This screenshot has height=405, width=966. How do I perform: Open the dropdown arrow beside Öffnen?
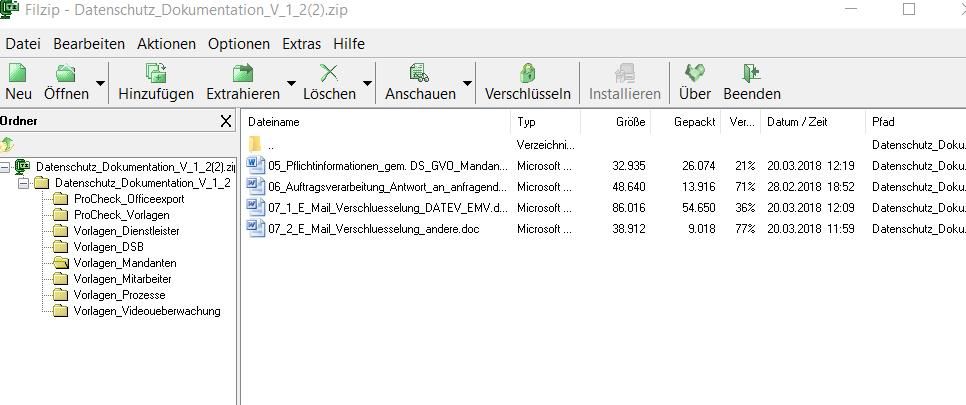pyautogui.click(x=100, y=83)
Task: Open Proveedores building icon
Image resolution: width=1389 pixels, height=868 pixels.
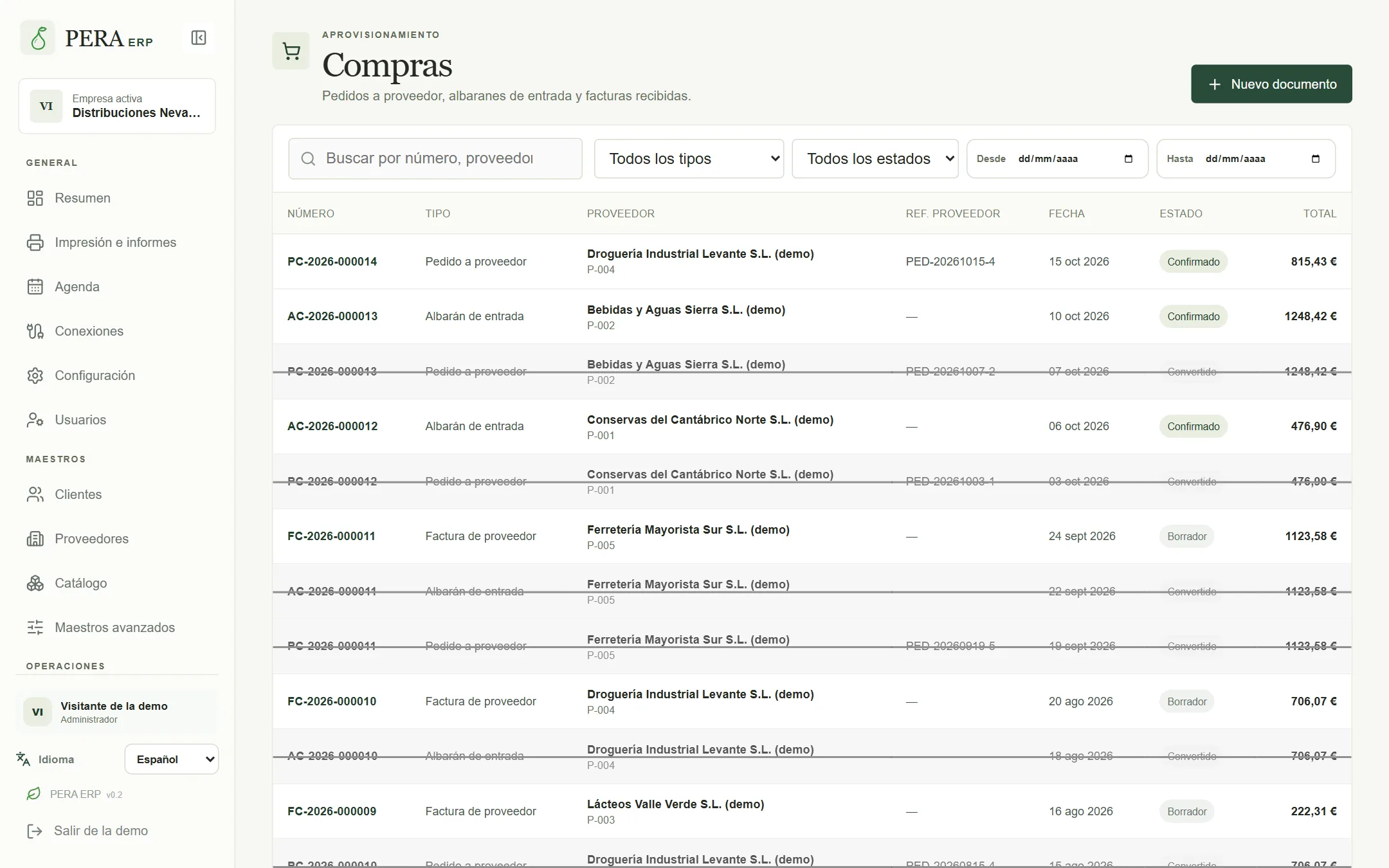Action: 35,539
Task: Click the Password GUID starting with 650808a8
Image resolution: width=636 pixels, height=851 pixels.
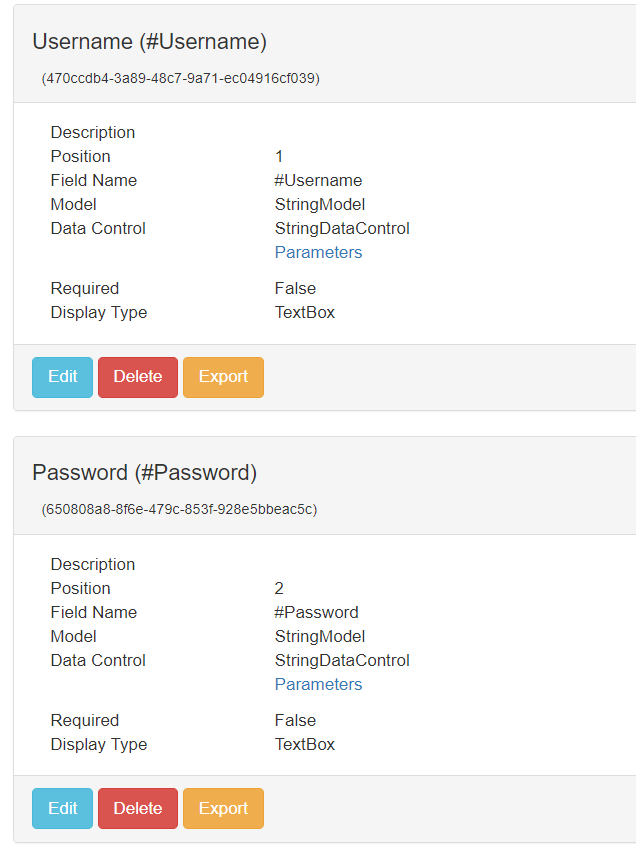Action: click(179, 509)
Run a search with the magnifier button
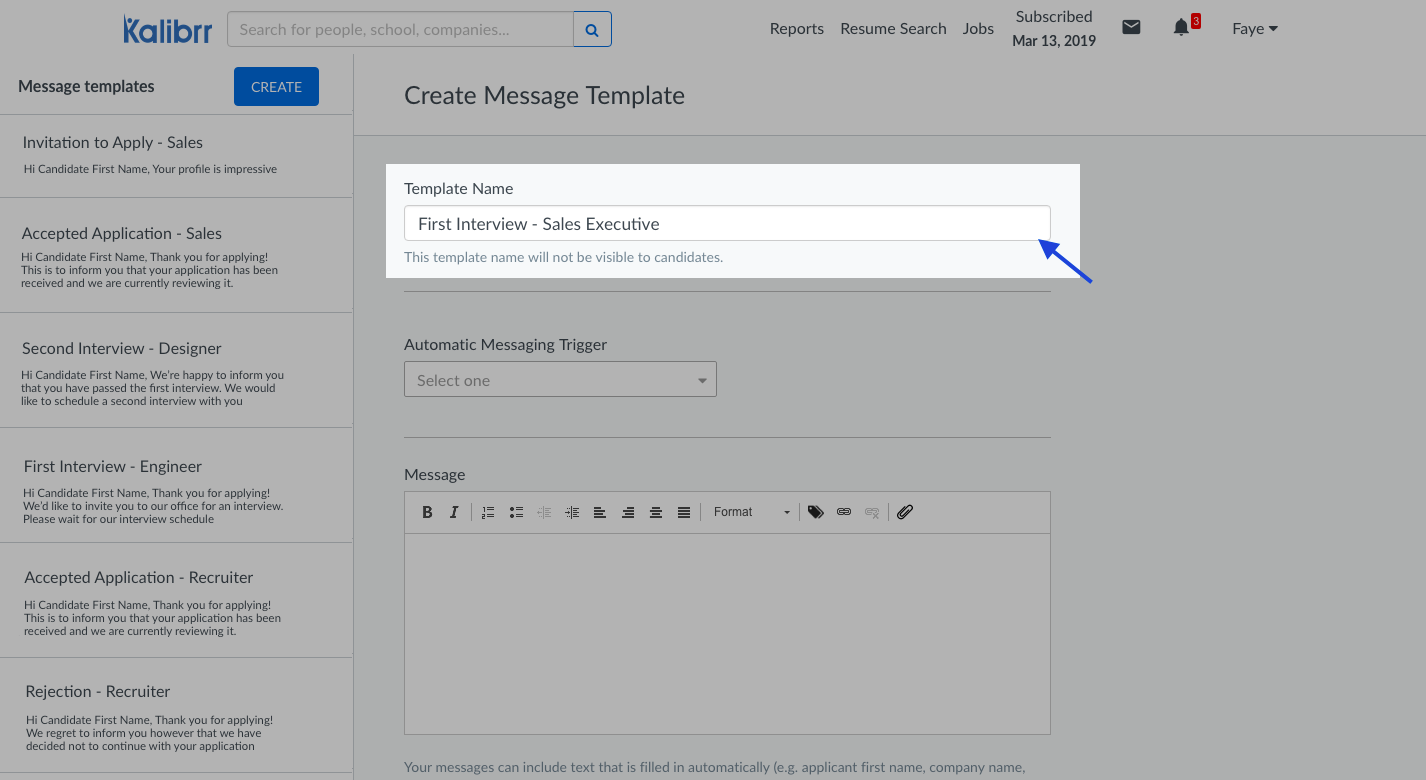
☆ ☆ ☆ ☆ ☆ ☆ ☆
**EXERCISE DESCRIPTION:** Exclude every image and return the material above exactly.

**RESPONSE TO THE EXERCISE:**
This screenshot has height=405, width=966. How do I perform: Open the dropdown arrow beside Öffnen?
pyautogui.click(x=100, y=83)
Task: Open Proveedores building icon
Image resolution: width=1389 pixels, height=868 pixels.
Action: 35,539
Task: Click the Password GUID starting with 650808a8
Image resolution: width=636 pixels, height=851 pixels.
Action: click(179, 509)
Run a search with the magnifier button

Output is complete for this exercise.